▶ [WHAT YOU SHOULD DO] Retype every entry in its entirety, without alteration.

SOURCE RECORDS below:

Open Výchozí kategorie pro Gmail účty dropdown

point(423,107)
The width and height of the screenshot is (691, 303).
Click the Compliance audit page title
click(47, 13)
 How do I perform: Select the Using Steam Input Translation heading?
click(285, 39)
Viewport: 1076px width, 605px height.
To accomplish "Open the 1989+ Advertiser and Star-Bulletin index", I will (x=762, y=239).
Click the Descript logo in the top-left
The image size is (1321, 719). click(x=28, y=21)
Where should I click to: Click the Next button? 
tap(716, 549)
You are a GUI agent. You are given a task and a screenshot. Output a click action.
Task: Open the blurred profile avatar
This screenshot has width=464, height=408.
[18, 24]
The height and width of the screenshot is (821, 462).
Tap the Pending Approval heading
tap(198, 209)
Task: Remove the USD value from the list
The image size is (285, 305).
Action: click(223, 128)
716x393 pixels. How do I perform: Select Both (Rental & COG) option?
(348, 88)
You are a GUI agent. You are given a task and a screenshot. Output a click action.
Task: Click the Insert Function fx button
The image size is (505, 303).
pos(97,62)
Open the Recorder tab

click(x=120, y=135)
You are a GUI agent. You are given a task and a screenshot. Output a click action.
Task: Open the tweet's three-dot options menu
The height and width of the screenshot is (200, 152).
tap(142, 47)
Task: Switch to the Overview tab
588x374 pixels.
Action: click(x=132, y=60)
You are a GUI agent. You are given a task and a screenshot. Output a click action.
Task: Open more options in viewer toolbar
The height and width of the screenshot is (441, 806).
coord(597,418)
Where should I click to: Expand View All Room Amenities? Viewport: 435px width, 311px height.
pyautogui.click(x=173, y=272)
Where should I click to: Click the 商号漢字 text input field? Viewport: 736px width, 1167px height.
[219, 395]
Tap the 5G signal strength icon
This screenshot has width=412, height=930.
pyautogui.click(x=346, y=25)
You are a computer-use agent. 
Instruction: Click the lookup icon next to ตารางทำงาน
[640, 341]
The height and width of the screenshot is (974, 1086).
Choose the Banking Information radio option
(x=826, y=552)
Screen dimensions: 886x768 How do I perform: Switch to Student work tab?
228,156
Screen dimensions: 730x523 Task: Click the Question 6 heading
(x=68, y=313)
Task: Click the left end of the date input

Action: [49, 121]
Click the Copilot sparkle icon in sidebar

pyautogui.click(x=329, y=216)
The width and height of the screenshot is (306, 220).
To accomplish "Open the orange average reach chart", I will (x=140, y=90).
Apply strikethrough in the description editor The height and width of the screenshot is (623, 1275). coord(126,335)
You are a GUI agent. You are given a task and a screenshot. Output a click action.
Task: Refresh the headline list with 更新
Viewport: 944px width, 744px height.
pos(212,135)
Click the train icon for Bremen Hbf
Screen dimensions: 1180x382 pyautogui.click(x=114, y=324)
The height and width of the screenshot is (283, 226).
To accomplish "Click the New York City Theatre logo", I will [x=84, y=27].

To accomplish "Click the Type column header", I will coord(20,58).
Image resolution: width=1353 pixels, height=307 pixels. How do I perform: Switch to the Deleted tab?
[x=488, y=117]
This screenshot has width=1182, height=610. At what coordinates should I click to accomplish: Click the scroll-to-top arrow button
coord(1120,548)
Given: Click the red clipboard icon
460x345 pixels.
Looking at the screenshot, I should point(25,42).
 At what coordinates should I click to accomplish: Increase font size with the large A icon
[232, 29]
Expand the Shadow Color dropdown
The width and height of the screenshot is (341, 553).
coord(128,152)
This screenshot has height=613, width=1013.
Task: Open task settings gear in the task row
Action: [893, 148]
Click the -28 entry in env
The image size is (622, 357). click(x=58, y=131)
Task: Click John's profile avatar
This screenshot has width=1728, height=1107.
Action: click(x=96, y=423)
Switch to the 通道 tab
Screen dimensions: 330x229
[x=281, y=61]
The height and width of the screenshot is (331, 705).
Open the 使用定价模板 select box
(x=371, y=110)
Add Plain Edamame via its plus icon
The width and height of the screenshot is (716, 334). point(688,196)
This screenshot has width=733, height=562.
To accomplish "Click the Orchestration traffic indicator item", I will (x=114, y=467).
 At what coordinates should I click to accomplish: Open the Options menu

End of SOURCE RECORDS.

▶ [TASK RESPONSE]
Open Výchozí kategorie pro Gmail účty dropdown

point(423,107)
The width and height of the screenshot is (691, 303).
Click the Compliance audit page title
click(47, 13)
 How do I perform: Select the Using Steam Input Translation heading?
click(285, 39)
Viewport: 1076px width, 605px height.
To accomplish "Open the 1989+ Advertiser and Star-Bulletin index", I will (x=762, y=239).
Click the Descript logo in the top-left
The image size is (1321, 719). click(x=28, y=21)
Where should I click to: Click the Next button? 
tap(716, 549)
You are a GUI agent. You are given a task and a screenshot. Output a click action.
Task: Open the blurred profile avatar
This screenshot has width=464, height=408.
[18, 24]
The height and width of the screenshot is (821, 462).
Tap the Pending Approval heading
tap(198, 209)
Task: Remove the USD value from the list
The image size is (285, 305).
Action: click(223, 128)
716x393 pixels. How do I perform: Select Both (Rental & COG) option?
(348, 88)
You are a GUI agent. You are given a task and a screenshot. Output a click action.
Task: Click the Insert Function fx button
The image size is (505, 303).
pos(97,62)
Open the Recorder tab

click(x=120, y=135)
You are a GUI agent. You are given a task and a screenshot. Output a click action.
Task: Open the tweet's three-dot options menu
The height and width of the screenshot is (200, 152).
tap(142, 47)
Task: Switch to the Overview tab
588x374 pixels.
Action: click(x=132, y=60)
You are a GUI agent. You are given a task and a screenshot. Output a click action.
Task: Open more options in viewer toolbar
The height and width of the screenshot is (441, 806).
coord(597,418)
Where should I click to: Expand View All Room Amenities? Viewport: 435px width, 311px height.
pyautogui.click(x=173, y=272)
Where should I click to: Click the 商号漢字 text input field? Viewport: 736px width, 1167px height.
[219, 395]
Tap the 5G signal strength icon
This screenshot has width=412, height=930.
pyautogui.click(x=346, y=25)
You are a computer-use agent. 
Instruction: Click the lookup icon next to ตารางทำงาน
[640, 341]
The height and width of the screenshot is (974, 1086).
Choose the Banking Information radio option
(x=826, y=552)
Screen dimensions: 886x768 How do I perform: Switch to Student work tab?
228,156
Screen dimensions: 730x523 Task: Click the Question 6 heading
(x=68, y=313)
Task: Click the left end of the date input

Action: [49, 121]
Click the Copilot sparkle icon in sidebar

pyautogui.click(x=329, y=216)
The width and height of the screenshot is (306, 220).
To accomplish "Open the orange average reach chart", I will (x=140, y=90).
Apply strikethrough in the description editor The height and width of the screenshot is (623, 1275). coord(126,335)
You are a GUI agent. You are given a task and a screenshot. Output a click action.
Task: Refresh the headline list with 更新
Viewport: 944px width, 744px height.
pos(212,135)
Click the train icon for Bremen Hbf
Screen dimensions: 1180x382 pyautogui.click(x=114, y=324)
The height and width of the screenshot is (283, 226).
To accomplish "Click the New York City Theatre logo", I will [x=84, y=27].

To accomplish "Click the Type column header", I will coord(20,58).
Image resolution: width=1353 pixels, height=307 pixels. How do I perform: Switch to the Deleted tab?
[x=488, y=117]
This screenshot has width=1182, height=610. At what coordinates should I click to accomplish: Click the scroll-to-top arrow button
coord(1120,548)
Given: Click the red clipboard icon
460x345 pixels.
Looking at the screenshot, I should point(25,42).
 At what coordinates should I click to accomplish: Increase font size with the large A icon
[232, 29]
Expand the Shadow Color dropdown
The width and height of the screenshot is (341, 553).
coord(128,152)
This screenshot has height=613, width=1013.
Task: Open task settings gear in the task row
Action: [893, 148]
Click the -28 entry in env
The image size is (622, 357). click(x=58, y=131)
Task: Click John's profile avatar
This screenshot has width=1728, height=1107.
Action: click(x=96, y=423)
Switch to the 通道 tab
Screen dimensions: 330x229
[x=281, y=61]
The height and width of the screenshot is (331, 705).
Open the 使用定价模板 select box
(x=371, y=110)
Add Plain Edamame via its plus icon
The width and height of the screenshot is (716, 334). point(688,196)
This screenshot has width=733, height=562.
To accomplish "Click the Orchestration traffic indicator item", I will (x=114, y=467).
 At what coordinates should I click to accomplish: Open the Options menu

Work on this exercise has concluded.